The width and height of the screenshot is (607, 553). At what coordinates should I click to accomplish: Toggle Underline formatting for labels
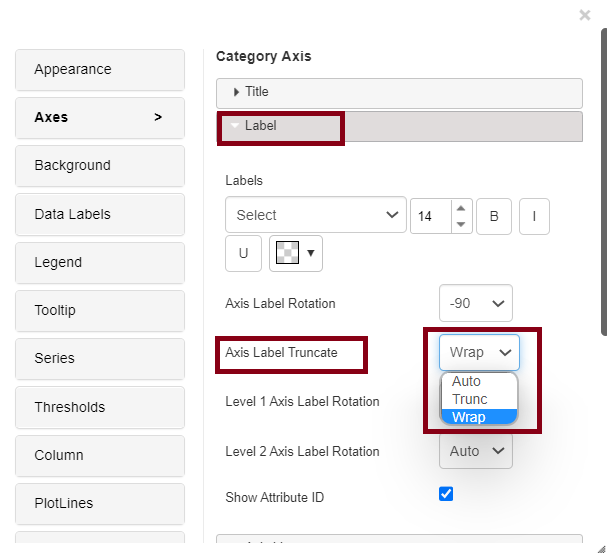(243, 253)
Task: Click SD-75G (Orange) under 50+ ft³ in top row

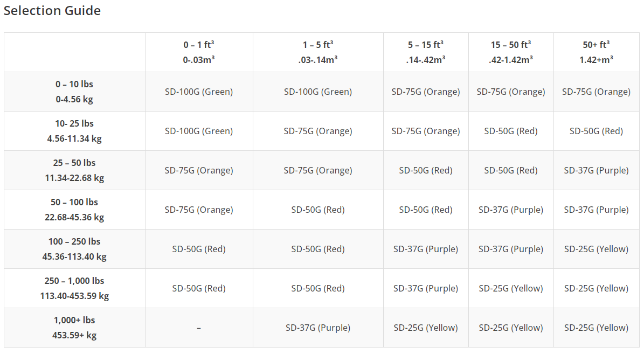Action: pyautogui.click(x=597, y=92)
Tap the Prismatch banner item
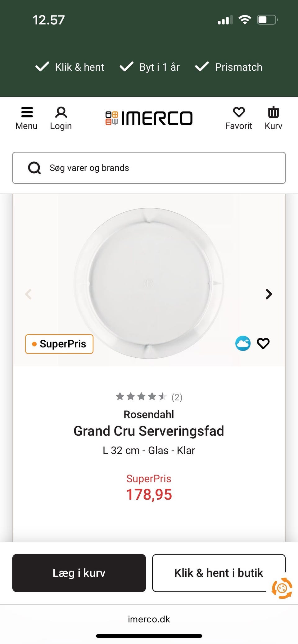This screenshot has width=298, height=644. pos(229,67)
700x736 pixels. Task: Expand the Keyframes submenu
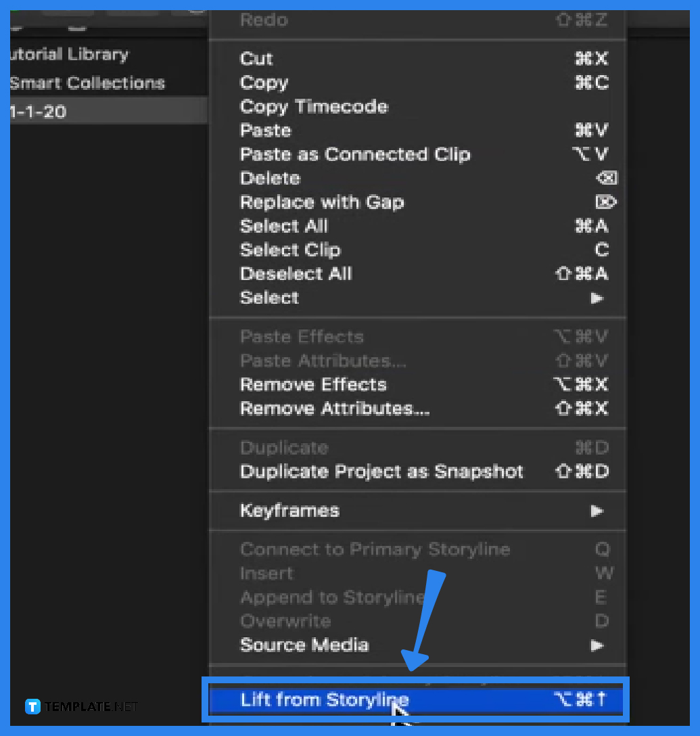[597, 511]
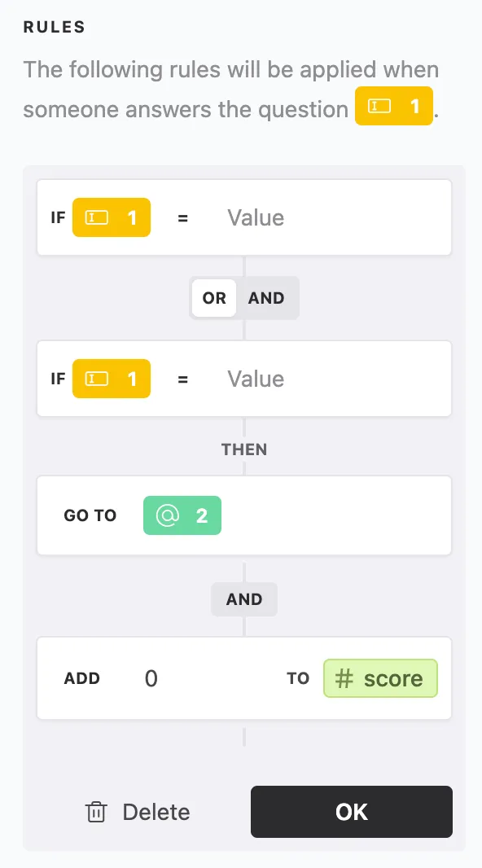Click the GO TO action label
This screenshot has height=868, width=482.
click(90, 515)
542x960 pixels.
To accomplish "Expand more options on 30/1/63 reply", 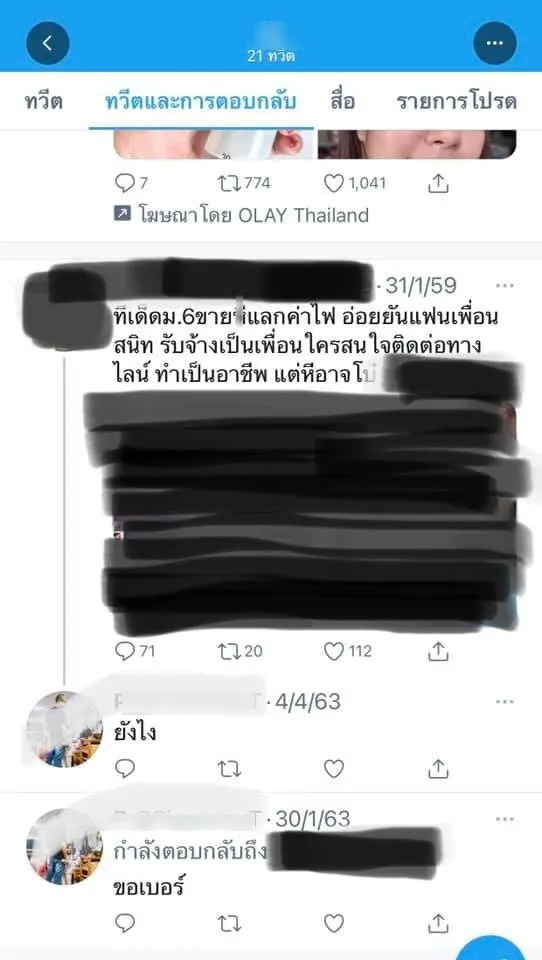I will pyautogui.click(x=505, y=819).
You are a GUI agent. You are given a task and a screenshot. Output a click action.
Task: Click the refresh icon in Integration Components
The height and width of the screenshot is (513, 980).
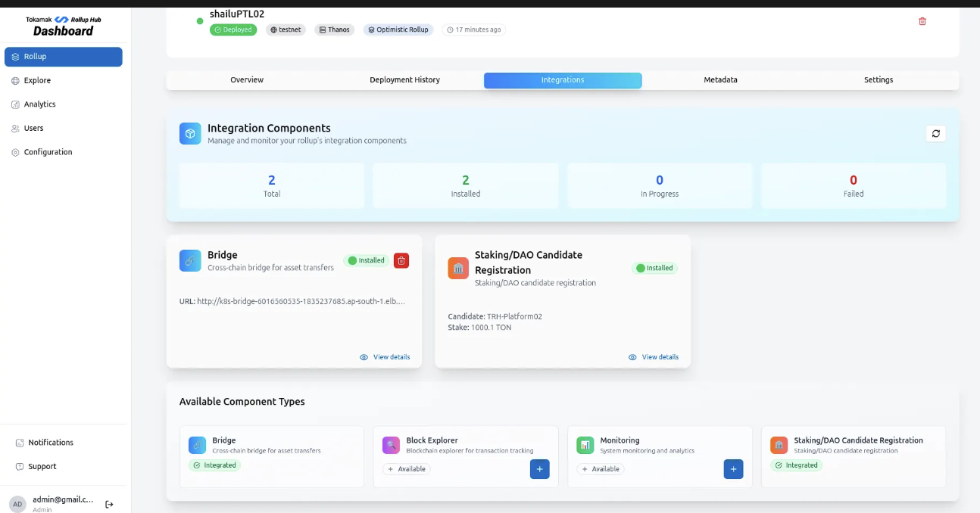[936, 133]
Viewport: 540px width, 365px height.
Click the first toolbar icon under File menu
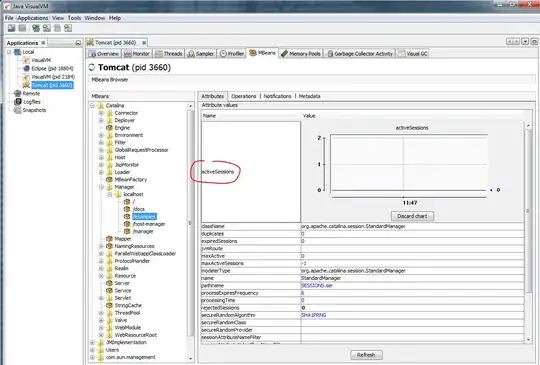[11, 28]
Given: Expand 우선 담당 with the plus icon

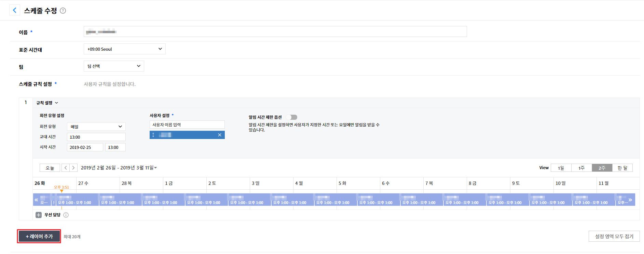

---*---

• Exercise
From the line containing "You are a GUI" through the last line of the data above, write out every line word for word, and nothing else. Do not include the pictures.

• Task answer
You are a GUI agent. You are given a task and a screenshot. Output a click action.
Task: Click the refresh icon in Integration Components
The height and width of the screenshot is (513, 980).
[936, 133]
Viewport: 540px width, 365px height.
Click the first toolbar icon under File menu
[11, 28]
Given: Expand 우선 담당 with the plus icon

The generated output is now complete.